-------- Data records --------
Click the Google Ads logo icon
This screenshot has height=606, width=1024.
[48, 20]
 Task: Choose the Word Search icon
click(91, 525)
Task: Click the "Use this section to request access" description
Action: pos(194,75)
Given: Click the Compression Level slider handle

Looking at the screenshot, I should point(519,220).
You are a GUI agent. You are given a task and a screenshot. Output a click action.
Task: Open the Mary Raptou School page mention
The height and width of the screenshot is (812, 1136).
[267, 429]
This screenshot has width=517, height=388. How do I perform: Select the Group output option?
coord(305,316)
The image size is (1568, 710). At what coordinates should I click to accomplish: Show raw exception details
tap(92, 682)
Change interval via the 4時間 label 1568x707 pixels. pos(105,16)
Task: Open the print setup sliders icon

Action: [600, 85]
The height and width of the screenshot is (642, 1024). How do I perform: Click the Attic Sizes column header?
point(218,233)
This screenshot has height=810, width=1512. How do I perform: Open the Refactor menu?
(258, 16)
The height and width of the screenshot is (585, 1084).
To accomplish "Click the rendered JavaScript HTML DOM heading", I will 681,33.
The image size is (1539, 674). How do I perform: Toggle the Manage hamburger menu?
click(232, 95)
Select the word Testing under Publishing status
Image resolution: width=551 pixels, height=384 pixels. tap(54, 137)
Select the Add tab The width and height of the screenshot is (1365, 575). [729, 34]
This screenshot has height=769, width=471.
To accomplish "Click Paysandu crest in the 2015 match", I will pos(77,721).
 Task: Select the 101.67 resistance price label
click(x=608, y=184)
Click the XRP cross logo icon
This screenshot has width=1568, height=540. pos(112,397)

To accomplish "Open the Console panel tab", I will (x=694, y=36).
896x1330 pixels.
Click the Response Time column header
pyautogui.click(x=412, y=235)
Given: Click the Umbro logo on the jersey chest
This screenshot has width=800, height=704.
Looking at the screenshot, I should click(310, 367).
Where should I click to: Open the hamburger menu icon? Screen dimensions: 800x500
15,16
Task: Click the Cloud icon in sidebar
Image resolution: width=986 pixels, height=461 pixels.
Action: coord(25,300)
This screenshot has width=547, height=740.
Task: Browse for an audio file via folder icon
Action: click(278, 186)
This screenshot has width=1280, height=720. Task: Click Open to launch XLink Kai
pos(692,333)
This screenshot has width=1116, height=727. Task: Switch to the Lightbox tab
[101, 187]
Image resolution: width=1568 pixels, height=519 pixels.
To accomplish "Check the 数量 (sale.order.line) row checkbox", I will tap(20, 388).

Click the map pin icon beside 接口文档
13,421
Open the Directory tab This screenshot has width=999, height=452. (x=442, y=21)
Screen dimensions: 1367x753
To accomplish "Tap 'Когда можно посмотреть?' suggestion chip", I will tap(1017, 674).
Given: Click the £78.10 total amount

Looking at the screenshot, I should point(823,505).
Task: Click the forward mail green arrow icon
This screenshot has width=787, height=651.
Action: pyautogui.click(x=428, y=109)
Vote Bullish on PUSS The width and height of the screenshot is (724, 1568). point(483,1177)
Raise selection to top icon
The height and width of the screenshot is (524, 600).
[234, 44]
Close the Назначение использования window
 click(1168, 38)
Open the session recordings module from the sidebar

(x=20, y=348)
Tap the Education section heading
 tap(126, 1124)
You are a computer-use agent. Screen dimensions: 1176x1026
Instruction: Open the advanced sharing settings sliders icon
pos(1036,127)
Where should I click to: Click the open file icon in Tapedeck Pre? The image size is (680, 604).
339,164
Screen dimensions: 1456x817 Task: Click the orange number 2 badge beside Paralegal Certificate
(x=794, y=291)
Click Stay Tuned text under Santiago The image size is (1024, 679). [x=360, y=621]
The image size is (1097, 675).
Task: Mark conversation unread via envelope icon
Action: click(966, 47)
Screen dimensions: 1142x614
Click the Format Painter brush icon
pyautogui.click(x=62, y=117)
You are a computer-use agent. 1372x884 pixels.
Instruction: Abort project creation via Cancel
--------
# Instructions for the task:
Of the entries above, repeat exactly the lines between the line with "896x1330 pixels." and the line with "Image resolution: width=1568", inclusive, and no others.

# Written answer:
896x1330 pixels.
Click the Response Time column header
pyautogui.click(x=412, y=235)
Given: Click the Umbro logo on the jersey chest
This screenshot has width=800, height=704.
Looking at the screenshot, I should click(310, 367).
Where should I click to: Open the hamburger menu icon? Screen dimensions: 800x500
15,16
Task: Click the Cloud icon in sidebar
Image resolution: width=986 pixels, height=461 pixels.
Action: coord(25,300)
This screenshot has width=547, height=740.
Task: Browse for an audio file via folder icon
Action: click(278, 186)
This screenshot has width=1280, height=720. Task: Click Open to launch XLink Kai
pos(692,333)
This screenshot has width=1116, height=727. Task: Switch to the Lightbox tab
[101, 187]
Image resolution: width=1568 pixels, height=519 pixels.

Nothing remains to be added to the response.